◆ Instructions for the task ◆
In your copy of the data, keep every word exact and include no pictures.
# # #
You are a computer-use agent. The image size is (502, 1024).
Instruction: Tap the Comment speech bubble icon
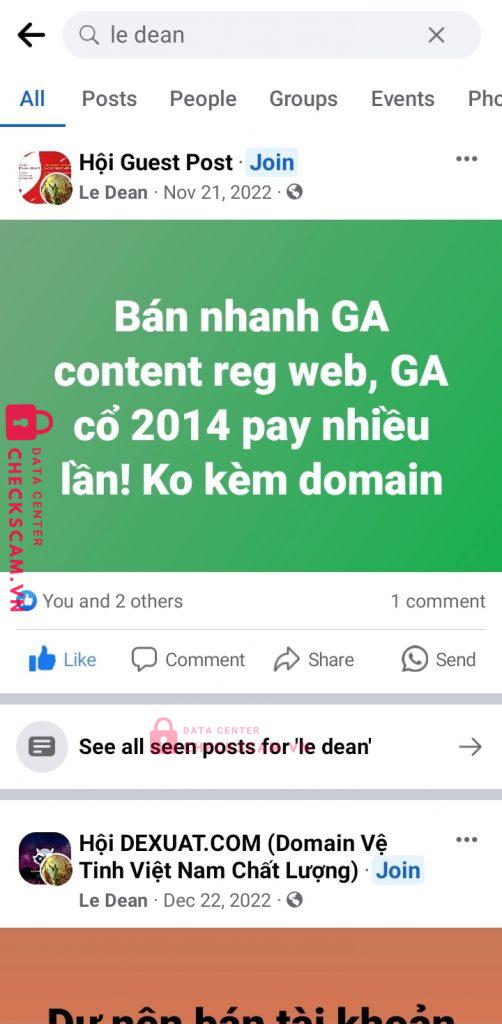pos(144,660)
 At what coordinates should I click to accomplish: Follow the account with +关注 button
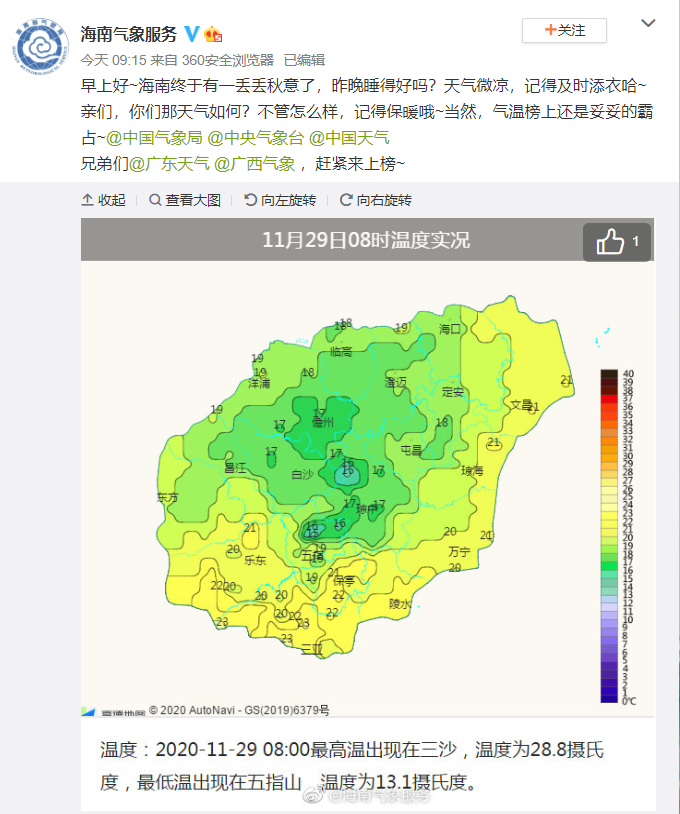(x=564, y=31)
# # #
◆ Task solution ◆
You are a computer-use agent. The image size is (502, 1024).
Instruction: Tap the Comment speech bubble icon
pos(144,660)
 At what coordinates should I click to accomplish: Follow the account with +关注 button
(x=564, y=31)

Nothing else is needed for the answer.